▶ **DIRECTIONS FOR THIS TASK**: From the line with "This screenshot has width=1400, height=867." to the line with "The width and height of the screenshot is (1456, 822).", retype every line exactly, including those two, and leave out the rest of the data below.

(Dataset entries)
•••••

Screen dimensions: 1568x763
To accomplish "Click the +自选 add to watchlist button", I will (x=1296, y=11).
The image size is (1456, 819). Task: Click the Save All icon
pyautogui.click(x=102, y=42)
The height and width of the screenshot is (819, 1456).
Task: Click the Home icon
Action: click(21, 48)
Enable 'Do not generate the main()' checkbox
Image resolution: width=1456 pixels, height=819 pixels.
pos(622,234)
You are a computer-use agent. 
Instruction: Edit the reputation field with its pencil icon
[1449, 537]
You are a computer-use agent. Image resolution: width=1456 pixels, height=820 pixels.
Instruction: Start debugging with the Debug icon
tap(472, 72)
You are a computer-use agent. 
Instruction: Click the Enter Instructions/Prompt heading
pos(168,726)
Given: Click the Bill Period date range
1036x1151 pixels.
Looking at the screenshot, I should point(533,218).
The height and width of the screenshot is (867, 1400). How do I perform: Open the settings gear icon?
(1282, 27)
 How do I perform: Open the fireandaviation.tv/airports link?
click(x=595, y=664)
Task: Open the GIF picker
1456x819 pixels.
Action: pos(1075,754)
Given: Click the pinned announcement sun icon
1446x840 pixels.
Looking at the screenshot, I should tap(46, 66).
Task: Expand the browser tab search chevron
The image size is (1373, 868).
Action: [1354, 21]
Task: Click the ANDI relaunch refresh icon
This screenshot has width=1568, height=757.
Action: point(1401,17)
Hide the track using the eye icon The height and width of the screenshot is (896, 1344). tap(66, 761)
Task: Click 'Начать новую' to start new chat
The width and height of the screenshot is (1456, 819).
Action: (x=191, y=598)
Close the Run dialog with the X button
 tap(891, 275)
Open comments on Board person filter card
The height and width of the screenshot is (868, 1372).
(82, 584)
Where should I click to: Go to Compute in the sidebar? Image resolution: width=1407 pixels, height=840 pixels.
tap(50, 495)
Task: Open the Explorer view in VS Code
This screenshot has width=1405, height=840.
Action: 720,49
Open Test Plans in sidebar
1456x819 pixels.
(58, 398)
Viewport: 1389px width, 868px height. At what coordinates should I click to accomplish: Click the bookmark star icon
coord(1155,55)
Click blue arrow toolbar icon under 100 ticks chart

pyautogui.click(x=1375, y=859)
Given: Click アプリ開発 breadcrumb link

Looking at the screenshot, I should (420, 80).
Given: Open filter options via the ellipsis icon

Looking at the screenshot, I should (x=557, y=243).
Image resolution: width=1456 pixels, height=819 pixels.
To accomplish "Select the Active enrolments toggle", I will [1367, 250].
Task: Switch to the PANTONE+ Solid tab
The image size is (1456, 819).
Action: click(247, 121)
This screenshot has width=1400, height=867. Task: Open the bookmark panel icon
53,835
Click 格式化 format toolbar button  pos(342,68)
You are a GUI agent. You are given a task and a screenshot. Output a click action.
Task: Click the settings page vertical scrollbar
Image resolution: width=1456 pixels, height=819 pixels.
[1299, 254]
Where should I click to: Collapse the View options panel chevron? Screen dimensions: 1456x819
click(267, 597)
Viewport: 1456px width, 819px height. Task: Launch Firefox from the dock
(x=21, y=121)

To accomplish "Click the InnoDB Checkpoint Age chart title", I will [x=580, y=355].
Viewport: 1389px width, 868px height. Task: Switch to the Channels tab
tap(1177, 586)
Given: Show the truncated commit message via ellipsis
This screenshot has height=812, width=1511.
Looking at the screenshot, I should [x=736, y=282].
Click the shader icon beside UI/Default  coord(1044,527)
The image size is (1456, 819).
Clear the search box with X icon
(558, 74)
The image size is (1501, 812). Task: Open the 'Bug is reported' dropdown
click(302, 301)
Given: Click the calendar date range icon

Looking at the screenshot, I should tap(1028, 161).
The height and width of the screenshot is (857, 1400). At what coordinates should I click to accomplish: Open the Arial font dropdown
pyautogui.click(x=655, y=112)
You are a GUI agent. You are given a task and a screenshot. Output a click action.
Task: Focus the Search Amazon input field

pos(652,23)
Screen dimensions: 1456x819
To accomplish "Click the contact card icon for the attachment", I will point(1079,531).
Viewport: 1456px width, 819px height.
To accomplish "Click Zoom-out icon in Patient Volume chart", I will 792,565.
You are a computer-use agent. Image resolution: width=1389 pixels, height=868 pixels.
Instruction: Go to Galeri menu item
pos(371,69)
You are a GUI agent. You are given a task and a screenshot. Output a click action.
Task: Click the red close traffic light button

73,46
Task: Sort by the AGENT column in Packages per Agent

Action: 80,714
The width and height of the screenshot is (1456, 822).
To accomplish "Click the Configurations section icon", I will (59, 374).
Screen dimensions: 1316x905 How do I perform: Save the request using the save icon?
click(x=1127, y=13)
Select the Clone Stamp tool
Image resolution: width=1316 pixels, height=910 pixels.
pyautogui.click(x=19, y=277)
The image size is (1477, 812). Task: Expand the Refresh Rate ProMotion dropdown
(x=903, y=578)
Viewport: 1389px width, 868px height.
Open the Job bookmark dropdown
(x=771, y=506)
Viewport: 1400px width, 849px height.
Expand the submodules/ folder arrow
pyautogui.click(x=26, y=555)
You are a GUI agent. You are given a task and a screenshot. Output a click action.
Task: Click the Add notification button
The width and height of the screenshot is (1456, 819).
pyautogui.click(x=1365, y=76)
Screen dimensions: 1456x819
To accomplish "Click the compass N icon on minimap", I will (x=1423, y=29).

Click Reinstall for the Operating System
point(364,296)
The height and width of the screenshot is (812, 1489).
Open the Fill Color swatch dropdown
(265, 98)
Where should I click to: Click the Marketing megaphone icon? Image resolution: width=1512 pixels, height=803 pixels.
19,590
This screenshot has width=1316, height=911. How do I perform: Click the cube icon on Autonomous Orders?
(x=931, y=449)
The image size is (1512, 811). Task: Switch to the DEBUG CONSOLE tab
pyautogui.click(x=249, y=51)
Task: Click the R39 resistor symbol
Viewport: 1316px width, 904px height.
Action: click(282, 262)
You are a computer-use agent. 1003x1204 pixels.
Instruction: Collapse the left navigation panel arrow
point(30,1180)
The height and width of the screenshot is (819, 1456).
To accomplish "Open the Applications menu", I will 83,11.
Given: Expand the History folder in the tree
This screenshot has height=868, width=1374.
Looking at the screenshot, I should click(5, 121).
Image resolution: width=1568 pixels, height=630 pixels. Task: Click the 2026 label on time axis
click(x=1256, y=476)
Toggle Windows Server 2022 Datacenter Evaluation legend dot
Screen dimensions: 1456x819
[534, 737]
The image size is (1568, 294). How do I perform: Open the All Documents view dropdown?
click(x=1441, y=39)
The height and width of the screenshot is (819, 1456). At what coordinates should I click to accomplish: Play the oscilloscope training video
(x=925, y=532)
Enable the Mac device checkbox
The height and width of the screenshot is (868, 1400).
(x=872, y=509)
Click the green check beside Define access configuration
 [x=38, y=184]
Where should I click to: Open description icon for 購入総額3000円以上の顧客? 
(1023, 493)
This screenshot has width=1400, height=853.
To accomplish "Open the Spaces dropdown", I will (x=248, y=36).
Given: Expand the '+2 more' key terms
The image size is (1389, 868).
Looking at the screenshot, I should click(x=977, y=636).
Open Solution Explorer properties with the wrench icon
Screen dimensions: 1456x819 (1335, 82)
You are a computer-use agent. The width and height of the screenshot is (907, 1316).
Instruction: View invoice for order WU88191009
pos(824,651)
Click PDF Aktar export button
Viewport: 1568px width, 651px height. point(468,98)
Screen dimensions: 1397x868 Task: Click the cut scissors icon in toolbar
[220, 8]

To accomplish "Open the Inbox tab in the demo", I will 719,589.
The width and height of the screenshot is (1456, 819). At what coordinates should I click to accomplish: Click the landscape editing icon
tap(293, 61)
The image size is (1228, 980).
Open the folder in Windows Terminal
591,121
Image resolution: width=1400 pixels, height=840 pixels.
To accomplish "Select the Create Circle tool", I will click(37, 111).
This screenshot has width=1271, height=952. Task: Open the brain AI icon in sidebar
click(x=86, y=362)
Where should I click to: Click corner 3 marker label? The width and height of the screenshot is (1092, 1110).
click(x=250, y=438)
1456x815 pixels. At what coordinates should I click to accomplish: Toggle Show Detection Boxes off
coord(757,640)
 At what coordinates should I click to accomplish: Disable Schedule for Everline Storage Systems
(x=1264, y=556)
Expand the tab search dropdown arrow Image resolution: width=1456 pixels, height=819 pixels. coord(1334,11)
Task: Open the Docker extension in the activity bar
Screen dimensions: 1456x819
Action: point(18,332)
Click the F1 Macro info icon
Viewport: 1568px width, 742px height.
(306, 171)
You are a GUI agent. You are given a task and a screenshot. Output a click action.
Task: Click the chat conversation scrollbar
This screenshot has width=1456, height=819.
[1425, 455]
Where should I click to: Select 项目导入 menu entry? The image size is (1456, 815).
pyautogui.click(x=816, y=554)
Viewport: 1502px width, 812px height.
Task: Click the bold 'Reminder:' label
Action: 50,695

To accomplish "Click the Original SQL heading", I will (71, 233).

•••••

▶ **RESULT OF THE TASK**:
This screenshot has width=1400, height=867. Task: Open the bookmark panel icon
53,835
Click 格式化 format toolbar button  pos(342,68)
You are a GUI agent. You are given a task and a screenshot. Output a click action.
Task: Click the settings page vertical scrollbar
Image resolution: width=1456 pixels, height=819 pixels.
[1299, 254]
Where should I click to: Collapse the View options panel chevron? Screen dimensions: 1456x819
click(267, 597)
Viewport: 1456px width, 819px height. Task: Launch Firefox from the dock
(x=21, y=121)

To accomplish "Click the InnoDB Checkpoint Age chart title", I will [x=580, y=355].
Viewport: 1389px width, 868px height. Task: Switch to the Channels tab
tap(1177, 586)
Given: Show the truncated commit message via ellipsis
This screenshot has height=812, width=1511.
Looking at the screenshot, I should [x=736, y=282].
Click the shader icon beside UI/Default  coord(1044,527)
The image size is (1456, 819).
Clear the search box with X icon
(558, 74)
The image size is (1501, 812). Task: Open the 'Bug is reported' dropdown
click(302, 301)
Given: Click the calendar date range icon

Looking at the screenshot, I should tap(1028, 161).
The height and width of the screenshot is (857, 1400). At what coordinates should I click to accomplish: Open the Arial font dropdown
pyautogui.click(x=655, y=112)
You are a GUI agent. You are given a task and a screenshot. Output a click action.
Task: Focus the Search Amazon input field

pos(652,23)
Screen dimensions: 1456x819
To accomplish "Click the contact card icon for the attachment", I will point(1079,531).
Viewport: 1456px width, 819px height.
To accomplish "Click Zoom-out icon in Patient Volume chart", I will 792,565.
You are a computer-use agent. Image resolution: width=1389 pixels, height=868 pixels.
Instruction: Go to Galeri menu item
pos(371,69)
You are a GUI agent. You are given a task and a screenshot. Output a click action.
Task: Click the red close traffic light button

73,46
Task: Sort by the AGENT column in Packages per Agent

Action: 80,714
The width and height of the screenshot is (1456, 822).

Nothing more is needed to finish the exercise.